Saleh menambahkan, dari ketiga pertanyaan itu nantinya Komisi IX DPR akan mendorong pengusutan kebocoran data tersebut. Bila perlu dilakukan audit digital forensik yang bekerjasama dengan Badan Siber dan Sandi Negara.

"Tentu kita akan mengupayakan akan diusut mengapa ini bisa bocor. Diantaranya pada ujungnya dilakukan audit pada kebocoran itu," ungkap Saleh.

Sementara, Anggota Komisi VIII DPR PKS DPR RI Bukhori Yusuf menegaskan, data pribadi adalah hak asasi yang harus dijaga sebagaimana dinyatakan dalam UUD 1945. Dalam Pasal 28 G ayat (1) UUD 1945 disebutkan, setiap orang berhak atas perlindungan diri pribadi, serta berhak atas rasa aman dan perlindungan dari ancaman ketakutan untuk berbuat atau tidak berbuat sesuatu yang merupakan hak asasi.

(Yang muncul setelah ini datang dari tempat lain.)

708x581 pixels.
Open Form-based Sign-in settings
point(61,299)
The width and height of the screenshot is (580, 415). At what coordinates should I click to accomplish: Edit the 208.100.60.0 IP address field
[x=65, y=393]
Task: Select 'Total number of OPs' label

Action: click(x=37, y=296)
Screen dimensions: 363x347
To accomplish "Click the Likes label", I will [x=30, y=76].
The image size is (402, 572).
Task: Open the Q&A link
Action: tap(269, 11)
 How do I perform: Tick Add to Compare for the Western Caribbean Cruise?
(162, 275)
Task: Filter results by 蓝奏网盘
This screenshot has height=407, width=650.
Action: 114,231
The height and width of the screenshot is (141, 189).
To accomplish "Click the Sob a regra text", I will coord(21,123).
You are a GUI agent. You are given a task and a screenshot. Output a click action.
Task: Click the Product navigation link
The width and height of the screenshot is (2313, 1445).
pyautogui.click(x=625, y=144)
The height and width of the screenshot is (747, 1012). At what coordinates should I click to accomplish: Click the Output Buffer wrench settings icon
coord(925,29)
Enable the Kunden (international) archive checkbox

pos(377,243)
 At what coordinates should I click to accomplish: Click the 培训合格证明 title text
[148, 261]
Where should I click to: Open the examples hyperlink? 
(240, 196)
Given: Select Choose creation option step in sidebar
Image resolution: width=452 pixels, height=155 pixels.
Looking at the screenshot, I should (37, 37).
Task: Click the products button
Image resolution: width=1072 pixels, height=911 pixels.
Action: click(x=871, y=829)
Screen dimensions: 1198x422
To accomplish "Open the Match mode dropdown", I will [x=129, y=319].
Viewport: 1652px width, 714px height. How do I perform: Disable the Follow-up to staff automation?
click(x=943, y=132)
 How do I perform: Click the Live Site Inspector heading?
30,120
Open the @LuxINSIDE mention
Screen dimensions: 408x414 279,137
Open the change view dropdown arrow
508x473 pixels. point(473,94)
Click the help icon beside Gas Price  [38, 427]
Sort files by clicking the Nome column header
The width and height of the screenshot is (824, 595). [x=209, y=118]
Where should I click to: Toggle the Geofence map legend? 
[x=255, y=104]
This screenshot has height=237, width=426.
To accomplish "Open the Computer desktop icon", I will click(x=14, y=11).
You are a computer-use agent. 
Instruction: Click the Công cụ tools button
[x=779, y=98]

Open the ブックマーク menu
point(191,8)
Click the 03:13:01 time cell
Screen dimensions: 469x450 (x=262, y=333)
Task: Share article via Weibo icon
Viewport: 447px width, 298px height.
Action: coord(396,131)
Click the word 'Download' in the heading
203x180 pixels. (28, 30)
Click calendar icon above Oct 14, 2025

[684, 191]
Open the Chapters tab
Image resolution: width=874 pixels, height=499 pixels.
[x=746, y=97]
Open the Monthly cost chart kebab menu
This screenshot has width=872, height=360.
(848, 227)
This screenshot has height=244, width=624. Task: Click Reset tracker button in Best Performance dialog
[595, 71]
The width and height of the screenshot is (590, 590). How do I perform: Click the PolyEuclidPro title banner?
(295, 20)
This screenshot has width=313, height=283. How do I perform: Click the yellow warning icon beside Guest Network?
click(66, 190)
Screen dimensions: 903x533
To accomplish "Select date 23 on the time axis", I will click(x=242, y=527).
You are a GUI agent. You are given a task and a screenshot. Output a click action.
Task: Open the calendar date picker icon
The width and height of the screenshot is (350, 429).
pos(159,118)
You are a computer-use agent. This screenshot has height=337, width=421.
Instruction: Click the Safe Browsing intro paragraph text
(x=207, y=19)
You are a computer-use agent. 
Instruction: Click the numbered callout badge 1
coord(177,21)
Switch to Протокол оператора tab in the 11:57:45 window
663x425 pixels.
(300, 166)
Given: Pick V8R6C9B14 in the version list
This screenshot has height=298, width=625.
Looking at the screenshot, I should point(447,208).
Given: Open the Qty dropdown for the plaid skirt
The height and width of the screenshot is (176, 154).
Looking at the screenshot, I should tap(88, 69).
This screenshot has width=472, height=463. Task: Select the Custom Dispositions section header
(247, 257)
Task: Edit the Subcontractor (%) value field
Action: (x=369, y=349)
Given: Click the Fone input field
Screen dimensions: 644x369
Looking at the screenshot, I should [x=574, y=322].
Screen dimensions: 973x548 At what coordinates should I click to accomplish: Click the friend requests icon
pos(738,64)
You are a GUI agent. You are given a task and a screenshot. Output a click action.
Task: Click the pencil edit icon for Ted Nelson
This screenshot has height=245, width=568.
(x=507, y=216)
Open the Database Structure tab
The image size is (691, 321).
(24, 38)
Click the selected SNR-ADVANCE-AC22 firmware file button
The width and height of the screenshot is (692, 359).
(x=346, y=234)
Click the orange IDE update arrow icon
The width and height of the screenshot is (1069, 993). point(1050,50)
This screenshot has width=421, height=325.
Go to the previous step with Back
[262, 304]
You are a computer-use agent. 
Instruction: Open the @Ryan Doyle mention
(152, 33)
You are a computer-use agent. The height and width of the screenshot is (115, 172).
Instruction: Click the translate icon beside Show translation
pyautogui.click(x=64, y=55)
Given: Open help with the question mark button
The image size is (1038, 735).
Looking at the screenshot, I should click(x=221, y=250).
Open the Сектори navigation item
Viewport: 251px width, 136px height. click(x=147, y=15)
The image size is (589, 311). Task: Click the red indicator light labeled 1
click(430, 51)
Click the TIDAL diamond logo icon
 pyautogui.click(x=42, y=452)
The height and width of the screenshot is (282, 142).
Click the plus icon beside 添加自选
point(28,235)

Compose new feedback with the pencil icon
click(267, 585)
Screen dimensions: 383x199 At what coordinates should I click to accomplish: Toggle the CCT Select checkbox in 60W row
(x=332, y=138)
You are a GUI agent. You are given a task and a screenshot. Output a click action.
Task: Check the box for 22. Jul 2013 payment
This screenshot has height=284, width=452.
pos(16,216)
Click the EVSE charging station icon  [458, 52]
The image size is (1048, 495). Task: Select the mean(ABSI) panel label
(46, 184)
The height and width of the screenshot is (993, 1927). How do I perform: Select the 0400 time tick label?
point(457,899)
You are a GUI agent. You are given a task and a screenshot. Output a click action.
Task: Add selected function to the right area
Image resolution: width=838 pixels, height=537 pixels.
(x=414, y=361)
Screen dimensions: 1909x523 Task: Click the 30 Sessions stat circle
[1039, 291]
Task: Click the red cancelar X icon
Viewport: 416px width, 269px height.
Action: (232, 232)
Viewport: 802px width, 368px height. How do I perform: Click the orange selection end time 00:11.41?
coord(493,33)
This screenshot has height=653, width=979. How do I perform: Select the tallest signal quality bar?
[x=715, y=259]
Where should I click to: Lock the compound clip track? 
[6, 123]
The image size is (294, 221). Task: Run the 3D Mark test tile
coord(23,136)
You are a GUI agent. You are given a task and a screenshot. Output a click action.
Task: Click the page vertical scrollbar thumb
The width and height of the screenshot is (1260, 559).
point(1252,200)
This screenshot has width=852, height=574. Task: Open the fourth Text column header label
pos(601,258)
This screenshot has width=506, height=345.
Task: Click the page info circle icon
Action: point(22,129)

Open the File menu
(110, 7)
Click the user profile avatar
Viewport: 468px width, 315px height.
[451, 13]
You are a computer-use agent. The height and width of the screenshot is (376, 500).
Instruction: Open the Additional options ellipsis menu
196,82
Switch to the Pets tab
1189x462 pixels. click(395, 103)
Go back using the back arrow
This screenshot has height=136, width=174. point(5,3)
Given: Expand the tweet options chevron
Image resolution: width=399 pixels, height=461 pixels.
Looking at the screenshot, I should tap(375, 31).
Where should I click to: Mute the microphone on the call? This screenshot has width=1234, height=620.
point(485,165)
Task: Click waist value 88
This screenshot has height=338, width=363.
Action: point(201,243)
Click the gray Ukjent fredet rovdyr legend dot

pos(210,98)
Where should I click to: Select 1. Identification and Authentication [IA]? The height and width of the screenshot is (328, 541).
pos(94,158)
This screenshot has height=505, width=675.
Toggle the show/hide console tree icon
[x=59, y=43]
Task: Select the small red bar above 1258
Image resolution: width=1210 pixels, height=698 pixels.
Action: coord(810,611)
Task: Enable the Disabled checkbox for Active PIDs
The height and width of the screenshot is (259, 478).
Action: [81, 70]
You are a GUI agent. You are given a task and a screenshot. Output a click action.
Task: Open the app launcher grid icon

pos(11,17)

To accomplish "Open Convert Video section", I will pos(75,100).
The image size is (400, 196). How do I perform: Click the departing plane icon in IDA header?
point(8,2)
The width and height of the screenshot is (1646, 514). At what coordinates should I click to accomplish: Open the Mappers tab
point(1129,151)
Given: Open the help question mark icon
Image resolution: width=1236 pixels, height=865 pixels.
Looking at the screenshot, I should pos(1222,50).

Menurutnya, kebocoran data pribadi tersebut tidak bisa sebatas dimaknai sebagai insiden personal yang menimpa warga negara. 

"Ini adalah wujud ancaman siber (cyber threat) terhadap national interest kita, mengingat kebocoran data tersebut ditengarai menimpa salah satu badan negara dan berpotensi menimbulkan kerugian sistemik dalam jumlah yang signifikan,” ujar Bukhori, Jumat, 21 Mei.

Karenanya, politikus PKS itu meminta kepolisian mengusut tuntas pihak yang sengaja membocorkan dan memperjualbelikan data pribadi tersebut. Sebab, kata dia, kejadian itu berpotensi menimbulkan kerugian yang signifikan dari aspek materil maupun imateril.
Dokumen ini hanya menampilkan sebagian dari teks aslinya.